Start of Dataset records

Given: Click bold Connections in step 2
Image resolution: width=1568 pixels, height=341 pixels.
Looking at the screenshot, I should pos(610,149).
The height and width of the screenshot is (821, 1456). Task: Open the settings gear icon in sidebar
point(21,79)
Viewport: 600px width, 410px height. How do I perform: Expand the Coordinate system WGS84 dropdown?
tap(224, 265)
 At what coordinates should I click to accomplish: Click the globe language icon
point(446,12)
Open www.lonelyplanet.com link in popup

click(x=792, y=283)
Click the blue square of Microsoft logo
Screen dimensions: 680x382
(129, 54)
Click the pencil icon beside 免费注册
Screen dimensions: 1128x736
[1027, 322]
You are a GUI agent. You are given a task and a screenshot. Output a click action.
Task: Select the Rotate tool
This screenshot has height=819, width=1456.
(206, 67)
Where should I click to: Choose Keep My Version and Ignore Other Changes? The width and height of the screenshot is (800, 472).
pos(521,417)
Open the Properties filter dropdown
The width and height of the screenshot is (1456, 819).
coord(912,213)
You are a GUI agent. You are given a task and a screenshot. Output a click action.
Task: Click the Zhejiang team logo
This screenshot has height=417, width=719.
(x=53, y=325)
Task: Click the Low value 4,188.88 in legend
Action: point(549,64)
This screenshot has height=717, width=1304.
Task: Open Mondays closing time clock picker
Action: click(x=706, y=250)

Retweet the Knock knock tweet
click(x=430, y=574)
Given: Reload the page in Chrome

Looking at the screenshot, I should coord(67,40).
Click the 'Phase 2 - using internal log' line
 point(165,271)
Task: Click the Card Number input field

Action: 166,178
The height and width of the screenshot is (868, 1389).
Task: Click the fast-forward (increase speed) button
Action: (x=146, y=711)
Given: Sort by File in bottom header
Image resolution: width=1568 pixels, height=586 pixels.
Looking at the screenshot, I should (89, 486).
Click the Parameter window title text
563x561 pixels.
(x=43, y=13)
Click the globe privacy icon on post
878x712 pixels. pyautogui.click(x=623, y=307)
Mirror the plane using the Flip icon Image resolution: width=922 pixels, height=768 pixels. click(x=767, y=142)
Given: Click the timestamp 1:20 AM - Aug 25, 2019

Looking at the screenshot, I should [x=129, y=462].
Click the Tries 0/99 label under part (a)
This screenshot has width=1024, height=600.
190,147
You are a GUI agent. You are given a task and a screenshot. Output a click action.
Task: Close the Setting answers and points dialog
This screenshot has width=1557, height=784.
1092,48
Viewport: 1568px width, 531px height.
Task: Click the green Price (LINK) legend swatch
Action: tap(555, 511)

End of Dataset records

— The task —
Write out the rows from the line containing "The height and width of the screenshot is (821, 1456)." through the line containing "point(446,12)", matching them character for character, and include both of those lines.

— Result of the task —
The height and width of the screenshot is (821, 1456). Task: Open the settings gear icon in sidebar
point(21,79)
Viewport: 600px width, 410px height. How do I perform: Expand the Coordinate system WGS84 dropdown?
tap(224, 265)
 At what coordinates should I click to accomplish: Click the globe language icon
point(446,12)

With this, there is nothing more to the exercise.